Senate — On June 20, the Senate concluded its consideration of its version of the 2012 farm bill. It considered 73 amendments to the bill passed out of the Agriculture Committee. Each amendment had a total of two minutes of debate – one minute in favor of the amendment and one minute against.
The second amendment, which sought to eliminate all the changes and improvements to the sugar policy made in the 2008 farm bill, was offered by Pat Toomey (R-Pennsylvania) and co-sponsored by Senators Richard Lugar (R-Indiana), Dan Coats (R-Indiana), Richard Durbin (D-Illinois), Ron Kirk (R-Illinois) and Jeanne Shaheen (D-New Hampshire). This amendment would have rolled the sugar loan rate back 27 years (1985), eliminated the feedstock flexibility program (surplus sugar to ethanol), eliminated the April 1 date that restricts adding sugar to the market until the U.S. crop is mostly processed and the harvest in Mexico is well along, and giving U.S. growers first right to 85% of the U.S. market. The amendment also mandated an ending stocks-to-use number (15.5%) that would have kept our market in an oversupplied situation, creating depressed prices and threats of forfeitures. It also would have allowed countries that could not fill their tariff rate quota amount to sell their excess to the U.S. market to another foreign supplier. This amendment lost 46-53.
The third amendment, offered by Saxby Chambliss (R-Georgia), rolled the April 1 date back to February 1, in which the USDA could announce greater imports to the market. By moving the day back earlier in the year, it adds more risk to making accurate import decisions. The amendment passed by a voice vote in the Senate.
The Senate farm bill must now wait for the House to take action on its own bill, which is completely separate from the Senate bill.

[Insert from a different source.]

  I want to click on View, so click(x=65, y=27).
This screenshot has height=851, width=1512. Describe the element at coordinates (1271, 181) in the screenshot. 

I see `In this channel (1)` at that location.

House -- On July 11, the House Agriculture Committee completed its crafting of the farm bill in a 15-hour marathon session during which 103 amendments were considered. An amendment by Rep. Bob Goodlatte (R-Virginia) was the same as the amendment outlined above by Sen. Toomey, making drastic changes to the sugar policy. The amendment failed 36-10.
A second amendment regarding an attempt to effectively modify the U.S.-Colombia Free Trade Agreement was ruled out of order and withdrawn because it was outside the jurisdiction of the ag committee. So the sugar provisions in the House bill are the same as those in the current bill.
Many Thanks to your grower leaders who were in Washington for our summer board meeting and the many visits they made on Capitol Hill asking members to vote against any amendments against the sugar policy. Their visits truly make a difference.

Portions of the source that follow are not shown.